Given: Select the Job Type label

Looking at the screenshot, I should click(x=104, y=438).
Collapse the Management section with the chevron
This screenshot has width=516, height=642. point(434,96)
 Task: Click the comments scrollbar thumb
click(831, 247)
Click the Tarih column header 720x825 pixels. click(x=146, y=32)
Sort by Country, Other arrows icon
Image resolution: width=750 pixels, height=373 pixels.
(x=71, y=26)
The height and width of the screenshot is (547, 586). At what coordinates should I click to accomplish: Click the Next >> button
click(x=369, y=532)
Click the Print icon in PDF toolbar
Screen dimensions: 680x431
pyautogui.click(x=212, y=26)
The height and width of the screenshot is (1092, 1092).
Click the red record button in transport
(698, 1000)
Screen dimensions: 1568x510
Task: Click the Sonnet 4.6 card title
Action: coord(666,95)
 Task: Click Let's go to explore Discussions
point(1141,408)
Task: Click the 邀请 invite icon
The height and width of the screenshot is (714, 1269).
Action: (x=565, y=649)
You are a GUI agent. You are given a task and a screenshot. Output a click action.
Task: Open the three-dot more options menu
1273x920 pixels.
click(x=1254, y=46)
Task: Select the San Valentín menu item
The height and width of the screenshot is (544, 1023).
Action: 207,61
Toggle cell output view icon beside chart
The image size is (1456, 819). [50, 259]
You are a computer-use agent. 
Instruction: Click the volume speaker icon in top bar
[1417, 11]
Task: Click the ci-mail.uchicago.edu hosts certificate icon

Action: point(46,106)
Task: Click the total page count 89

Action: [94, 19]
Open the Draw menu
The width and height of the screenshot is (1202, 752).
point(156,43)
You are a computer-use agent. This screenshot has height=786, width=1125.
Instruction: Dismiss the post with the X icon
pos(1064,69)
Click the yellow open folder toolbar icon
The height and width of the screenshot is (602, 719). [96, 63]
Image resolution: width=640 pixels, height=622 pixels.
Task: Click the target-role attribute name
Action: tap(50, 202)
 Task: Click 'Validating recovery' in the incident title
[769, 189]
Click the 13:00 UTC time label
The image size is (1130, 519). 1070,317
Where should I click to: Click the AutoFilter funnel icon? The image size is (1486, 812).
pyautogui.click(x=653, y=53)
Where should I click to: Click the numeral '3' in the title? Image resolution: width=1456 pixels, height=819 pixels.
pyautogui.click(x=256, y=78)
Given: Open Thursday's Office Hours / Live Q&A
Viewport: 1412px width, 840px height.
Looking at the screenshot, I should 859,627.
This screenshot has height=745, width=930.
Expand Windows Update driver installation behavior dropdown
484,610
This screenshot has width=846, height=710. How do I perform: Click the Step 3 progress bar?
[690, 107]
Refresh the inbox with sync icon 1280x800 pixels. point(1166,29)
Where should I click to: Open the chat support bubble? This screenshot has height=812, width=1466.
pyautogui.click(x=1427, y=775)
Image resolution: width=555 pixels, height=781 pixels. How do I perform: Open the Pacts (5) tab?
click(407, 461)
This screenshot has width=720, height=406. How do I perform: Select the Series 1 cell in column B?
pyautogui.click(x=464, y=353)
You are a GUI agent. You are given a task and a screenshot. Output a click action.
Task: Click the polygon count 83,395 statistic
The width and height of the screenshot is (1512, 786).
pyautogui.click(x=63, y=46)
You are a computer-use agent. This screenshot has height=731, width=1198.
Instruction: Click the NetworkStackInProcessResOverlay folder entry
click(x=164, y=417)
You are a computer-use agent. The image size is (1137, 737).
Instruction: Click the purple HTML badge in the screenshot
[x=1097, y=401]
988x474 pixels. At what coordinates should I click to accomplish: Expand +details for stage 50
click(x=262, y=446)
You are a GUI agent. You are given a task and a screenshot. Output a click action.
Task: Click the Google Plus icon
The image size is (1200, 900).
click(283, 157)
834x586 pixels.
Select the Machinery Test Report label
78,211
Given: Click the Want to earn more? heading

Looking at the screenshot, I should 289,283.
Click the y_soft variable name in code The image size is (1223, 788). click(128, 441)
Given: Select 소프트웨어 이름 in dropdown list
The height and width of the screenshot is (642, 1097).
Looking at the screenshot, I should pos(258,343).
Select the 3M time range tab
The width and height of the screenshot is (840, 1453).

=== GIVEN TASK ===
Rewrite the material between the lines holding "Refresh the inbox" and "click(407, 461)", inclusive, keeping the requests unchanged. Multiply every coordinate in the answers by 0.2 and round to whole numbers, rounding halves up.

=== SOLVED EXERCISE ===
Refresh the inbox with sync icon 1280x800 pixels. point(233,6)
Where should I click to: Open the chat support bubble? This screenshot has height=812, width=1466.
pyautogui.click(x=285, y=155)
Image resolution: width=555 pixels, height=781 pixels. How do I perform: Open the Pacts (5) tab?
click(81, 92)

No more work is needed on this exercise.